Agents engaging in investigations appear to be amassing huge databases of data on thousands of Internet users, rather than eyeing the activities of particular suspects -- similar to the sweeping approach employed by the National Security Agency. The NSA wiretaps program drew congressional uproar after it was revealed the program was taking place without supervision by a court.
"Such a technique is broader and potentially more intrusive than the FBI's Carnivore surveillance system, later renamed DCS1000," ZDNet's Declan McCullagh writes. "It raises concerns similar to those stirred by widespread Internet monitoring that the National Security Agency is said to have done, according to documents that have surfaced in one federal lawsuit, and may stretch the bounds of what's legally permissible."

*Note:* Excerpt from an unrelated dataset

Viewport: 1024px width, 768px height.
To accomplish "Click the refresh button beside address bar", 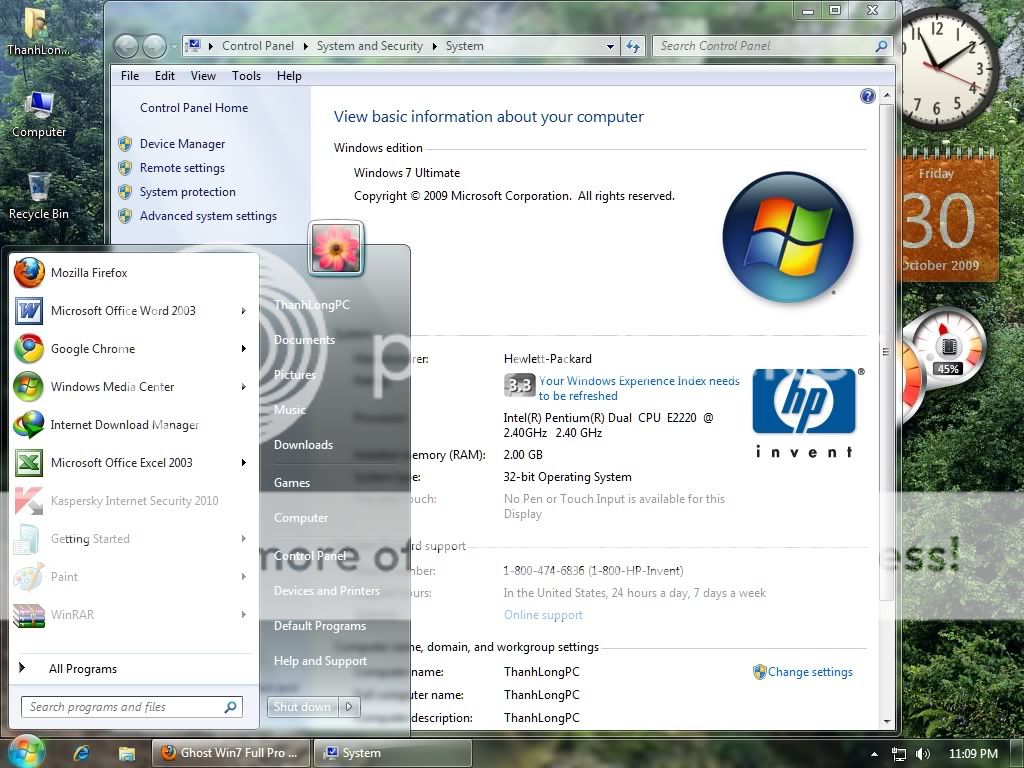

McCullagh calls it "the vacuum-cleaner approach," a technique used when police have obtained a court order but the suspect's Internet provider can't isolate an individual by their IP address -- the series of digits that identify an individual computer.
"That kind of full-pipe surveillance can record all Internet traffic, including Web browsing -- or, optionally, only certain subsets such as all e-mail messages flowing through the network. Interception typically takes place inside an Internet provider's network at the junction point of a router or network switch," McCullagh writes.